Excerpt:
^^^^^^^^^^^^^^^^
The effort has been extraordinary. Within a few days, entire hospitals have been constructed from scratch. Vast numbers of intensive care units and ventilators have been assembled at speed. The NHS, once a byword for bureaucracy, has been swift and nimble in getting ready for the Coronavirus emergency to come.
Processes that would normally have taken officialdom months, have been delivered in days. Local councils have been instructed to find accommodation for every local homeless person right away. The Treasury devised a system to stave off bankruptcy for millions of businesses over the course of a weekend.
Imagine if public administration in Britain could be can-do like this all the time?
It has not escaped the notice of those in Downing Street and the Cabinet Office coordinating our national response that there are some parts of the British state that have responded better than others. While the NHS made things happen, Transport for London responded to the crisis by shutting tube stations and reducing services, thereby forcing those that had to travel onto crowded trains and platforms.
When the call went out to help find a quarter of a million NHS volunteers, Wales had to be excluded from the scheme. Why? Certain devolved institutions were slow, if not outright intransigent.
Public Health England has been curiously slow in rolling out a testing programme of the size and scale we need. Ministers mutter of other instances of even deeper dysfunction elsewhere, too.
For years in Britain, we have had a sterile debate about the size of the state. What this crisis has shown is that it’s not how big, but how effective, officialdom is that matters most.
Singapore’s government, for example, spends a mere 15 percent of GDP. Yet when the crisis came, the city state’s officials made the sort of early interventions needed early on. At every stage, Singapore’s public administration has been more effective in tackling the problem than our own, despite the fact that our government spends something like 40 percent of GDP.
One of the consequences of this crisis has been to convince ministers that a radical overhaul of public administration is needed. What was once regarded by some as an obsession of Dominic Cummings, the Prime Minister’s chief of staff, is appreciated across much of Whitehall.
But will that be enough to drive through the kind of changes that our often moribund system of public administration requires?
Two decades ago, Tony Blair won a massive majority in Parliament. Within three years of his 1997 win, he was complaining about the ‘scars on his back’ in frustration with a system that wore down his desire to do things differently.
David Cameron, in Coaltion with Nick Clegg, had a majority for his Big Society agenda. Five years on, what did he have to show for it?
Even if the Corona crisis radicalises Boris’ ministers in favour of radical change, unless they have a real strategy to overhaul the machinery of the state, they too risk being smothered by an unresponsive bureaucracy.
^^^^^^^^^^^^^^^^
Data extracts:
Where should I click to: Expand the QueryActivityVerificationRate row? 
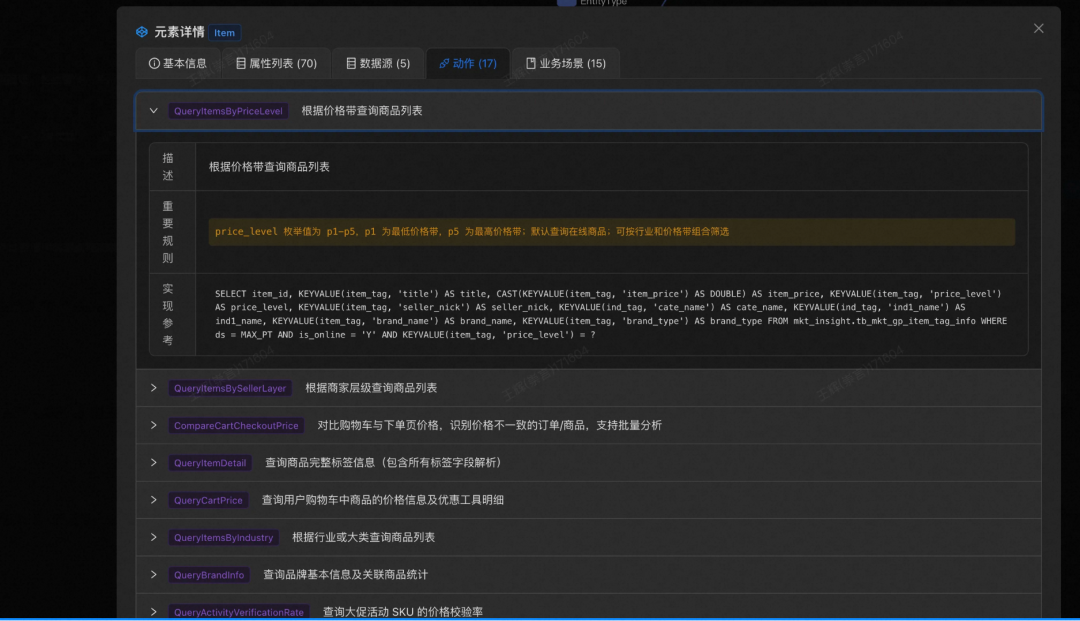point(153,612)
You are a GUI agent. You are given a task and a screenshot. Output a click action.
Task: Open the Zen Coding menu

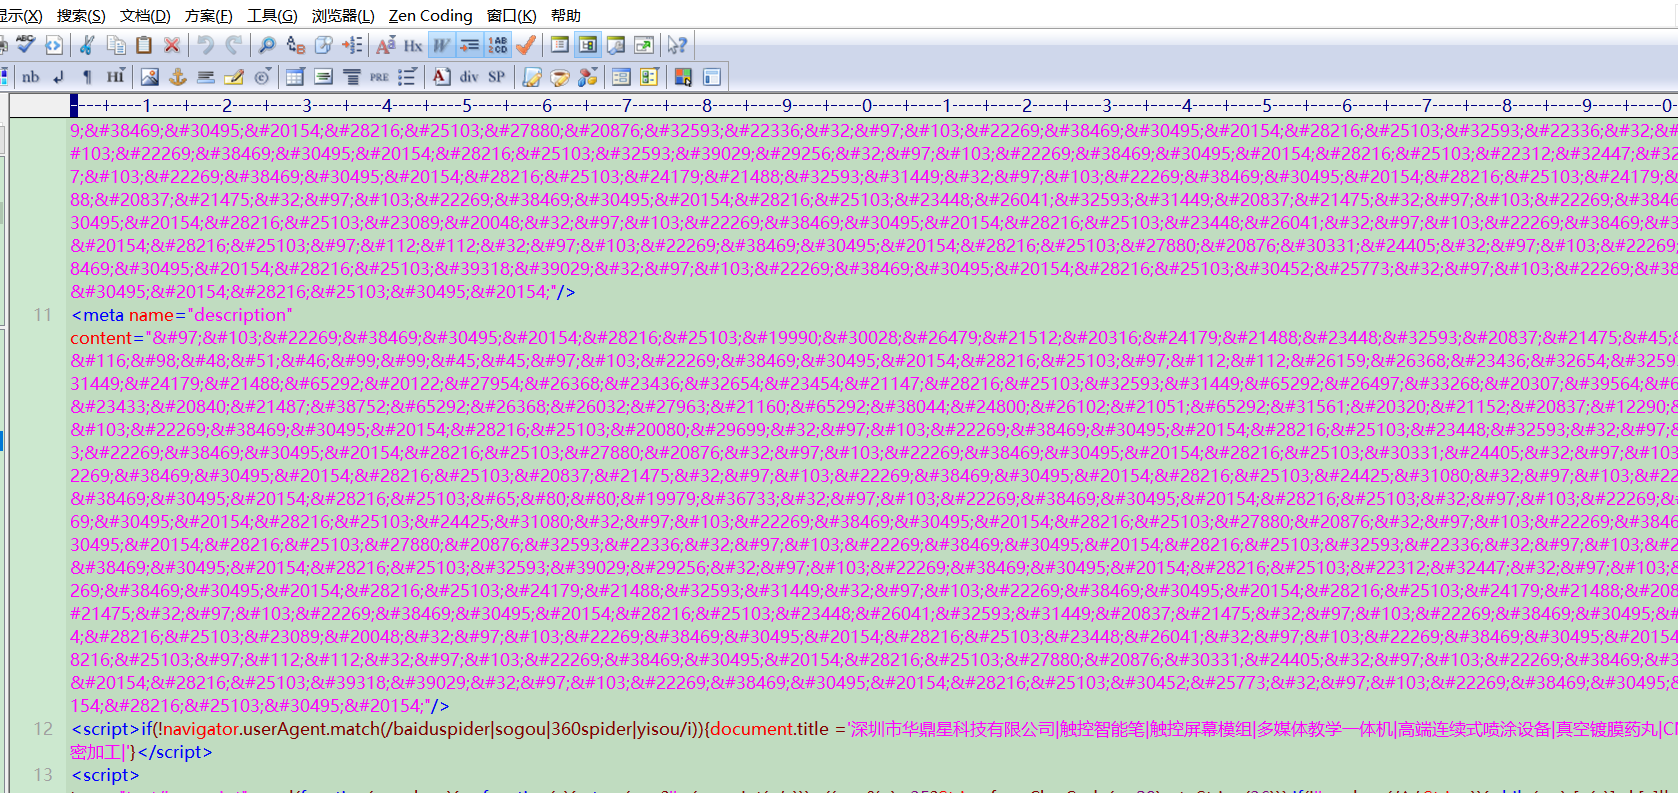click(x=430, y=15)
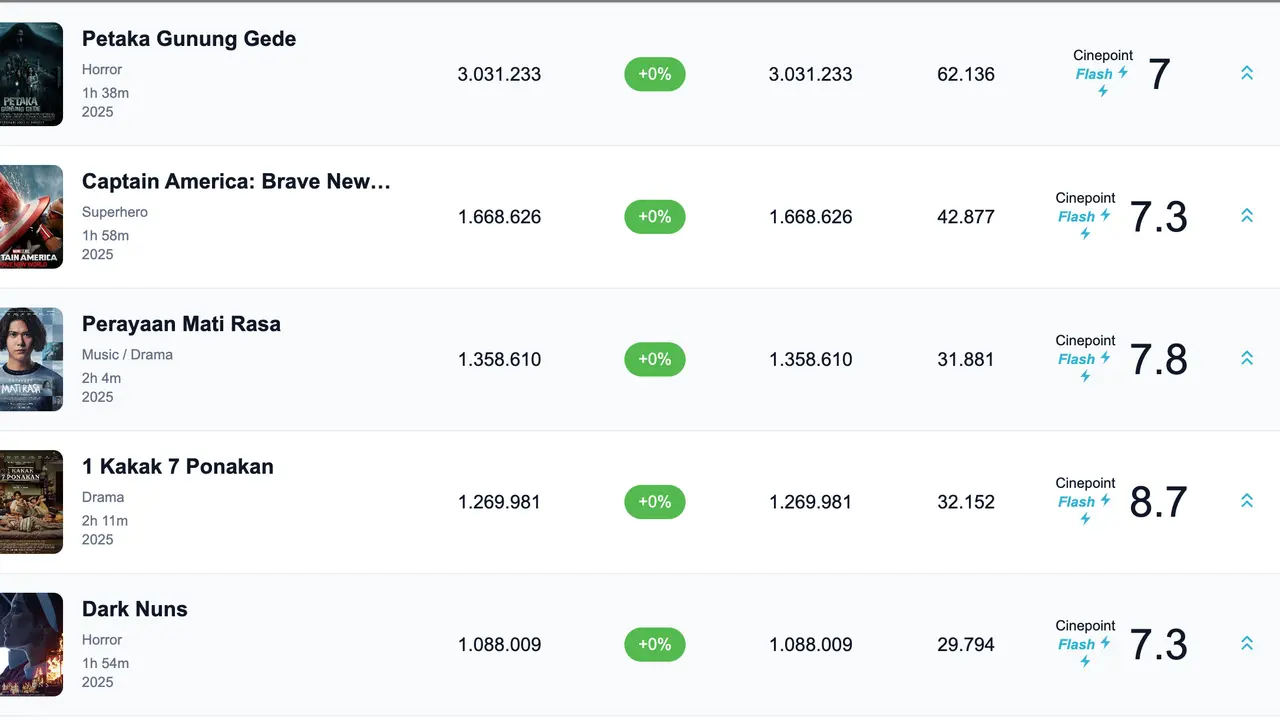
^^^^^^^^^^^^^^^^
Instructions:
1. In the piece on British public administration during the coronavirus crisis, what share of GDP does Singapore's government spend?
2. Write the next few paragraphs of the piece on British public administration during the coronavirus crisis, picking up after its final sentence.

Outputs by task:
1. A mere 15 percent of GDP.

2.
One of the glaring lessons of the government’s handling of this crisis – from Rishi Sunak’s economic rescue package, to the drive to get more ventilators – is that there needs to be more strategic coherence at the heart of government.
Can you imagine how long it might have taken the Treasury under Philip Hammond to have devised a scheme to help the self-employed? Creating a unified team of advisors working for Downing Street and the Treasury turned out to be a godsend.
Perhaps we now need to go even further, hardwiring strategic coherence into Whitehall with a Department of the Prime Minister and Cabinet?
The Good Governance Project, which started work shortly before Boris won his landslide victory, has set out a series of proposals to overhaul the way Whitehall works, starting with an overhaul at the centre.
Many of the responses to the Corona crisis required on effective cross Whitehall collaboration. Looking beyond this crisis, imagine if were had a strategically coherent centre, capable to commission ad hoc teams, bringing together the capable people, backed by financial firepower and Prime Ministerial fiat, to improve outcomes?
Current Whitehall rules preclude people unless they happen to have sat civil service exams many years ago. This needs to change. Within the civil service, the careers of individual civil servants should be tied up to successful outcomes – for which they should be accountable over the long-term – instead of courting the patronage of top mandarins.
Over the past few weeks, small teams of highly motivated people right across the public sector, have delivered some quite extraordinary outcomes. Thanks to their courage, boldness and verve, we are much better prepared to withstand the virus than we would have been without them.
Once we have beaten the virus, we need to learn from some of these remarkable successes in public administration, and ensure that even when we are not in crisis mode, we have a system of public administration in which the public can have confidence.
Douglas Carswell & Radomir Tylecote.